五十の舞 その1

 昔っから50歳を節目と考えておった。 漠然とだけれど、50歳までは今と同じペースでこれたらよいな思っていた。 体力も落ちるだろうが、まだ行けるという自覚が持てるのなら、このペースで、先に進んでゆこうという節目だ。 この節目は、世界を冒険出来るかどうかの判断として考えていた。 その尺度をどうするかは、考えていなかったんだ。  

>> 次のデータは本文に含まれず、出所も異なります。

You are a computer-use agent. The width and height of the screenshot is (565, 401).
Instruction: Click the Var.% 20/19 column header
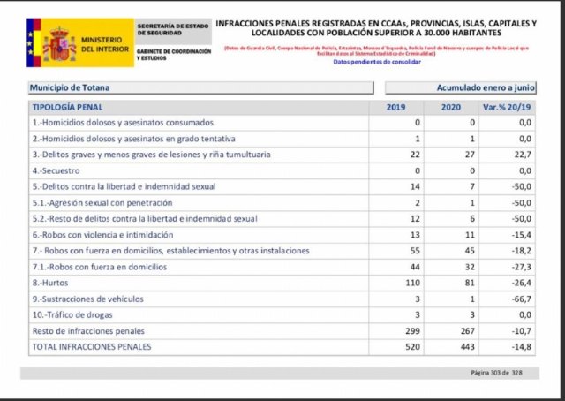click(x=508, y=107)
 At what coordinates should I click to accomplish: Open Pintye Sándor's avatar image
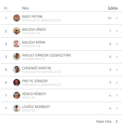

 一人ぼっち、自由であるという強みはある。 弟、おふくろといなくなって、生活を維持することを考えていた。 まぁそれが、弟、おふくろを心配させない手段だからな、ちゃーんと人に迷惑をかけずに生活してまっせという訳だ。 ふと、思った 「誰も、居らんってことは、自由なんじゃないか? 世界に出てもいいんじゃないか?」 おふくろが死んで、1年も経ってから気づいたんだ。 粛々と生活しておったからなぁ、どうにかせにゃならんということを考えて済むことに気がつかなかったんだ。 これに気づいたことが良いことなのか悪いことなのか、判らんけれどな、いずれ気がついた筈だ。 俺の性分からいって、世界に出れると思えば、出てゆくだろう。 

 その作戦実行中に彼女に出会い、計画を中止した。 もう一つの世界を選択したのかな。 誰かがそこに待っていてくれるということは、嬉しい。 俺がバカみたいにマラソンのレースに出て、待っていてくれて、完走したことを喜んでくれる人が、友人以外に居って、とても身近に居るのだ。 おふくろ死んでから、マラソンに出て、完走したメールをいの一番に出す相手がいなかったことにそこで気がついた。 

 今期のレースは、そんな訳で、レースチョイスからいつもと違っておった。 去年、彼女の地元の川越でレースがあると判り、じゃー出てみようかなと、川越マラソンをエントリーした。 如何せん埼玉県だから、俺んちから遠いんだな。 秩父、彼女んちに足蹴に通うようになり、埼玉を拠点に動くことが多くなり、早起きになった。 早起きは基本、苦じゃないんだ。 寒さに弱いんだなぁ、マラソンって基本、冬場がオンシーズンだからさ。 俺がマラソンの中で、嫌いなのは、寒いのと、風! この二つが大嫌い。 だが、冬場、この日本柱を避けるなんちゅーことは出来ない、仮面ライダー1号、2号、風神、雷神、アムロ、シャアのワンセットの如く、当たり前のようについてくるのだ。 

 あとさ、埼玉と東京って、気温差が体感で感じるくらいに違う。 

 川越エントリーした時期と同じくらいに青梅マラソンのエントリーがあった。 今から8年位前に出た。 マラソンをやり始めて間もなく、有名なレースに出てみようと思いエントリーした。 前年雪で中止になり、翌年念願の出走だった。 とても印象深く、峠道を上って帰ってくるレースで、苦しんだ覚えだけはあるが、どれ位苦しかったかを思い出せん。 俺は、アホなのかいつも、レースがどれ位苦しかったかを忘れるんだな、「はて? 苦しかったけれど、どんなもんだったか?」 そして、走り出して、「やっぱ苦しいじゃん!!」 と心の絶叫がある。 

 青梅マラソンをエントリーし、それに向けて、レースと練習を組んでゆくことにした。 これで、50の節目の目標が出来たじゃん!となった訳だ。 

 マラソンで何が面倒だって、やってるヤツに聴けば、100%同じ答えが返ってくる。 練習だよ、練習、こいつが一番面倒くさいし、大変。 当たり前だけれど、みんな仕事を持っているわけで、その合間を縫って練習をする。 肉体労働者は、普段から身体を使って疲れさせておるのに更に走って疲れさせるのだ。 端から見ていると、理解不能だろうな。 休ませるために休日があるのに休まずに走るのだ。 でも、練習しないと、レースがきついし、完走さえ出来ん。 歳を食って、練習量と、本番のレース時の誤差が大きくなっている。 以前は、ハーフを走るんでも10キロまで、練習しておれば、走りきれたのだが、今は誤差5キロだな。 この5キロも七転八倒してゴールだ。 この年齢になると、ジャストの距離を練習で走っておかんと、のた打ち回る! あと、目標のレースがあるのなら、それまでの間にハーフを走れる限り走っておいたほうが良い。 

 川越で貧血で倒れ、彼女に介抱してもらい、立川で急転直下の太腿を攣るというアクシデントがあったが完走。 立川昭和記念公園は、適度なアップダウンがあり、良い予行練習になった。 そして青梅に辿り着いた。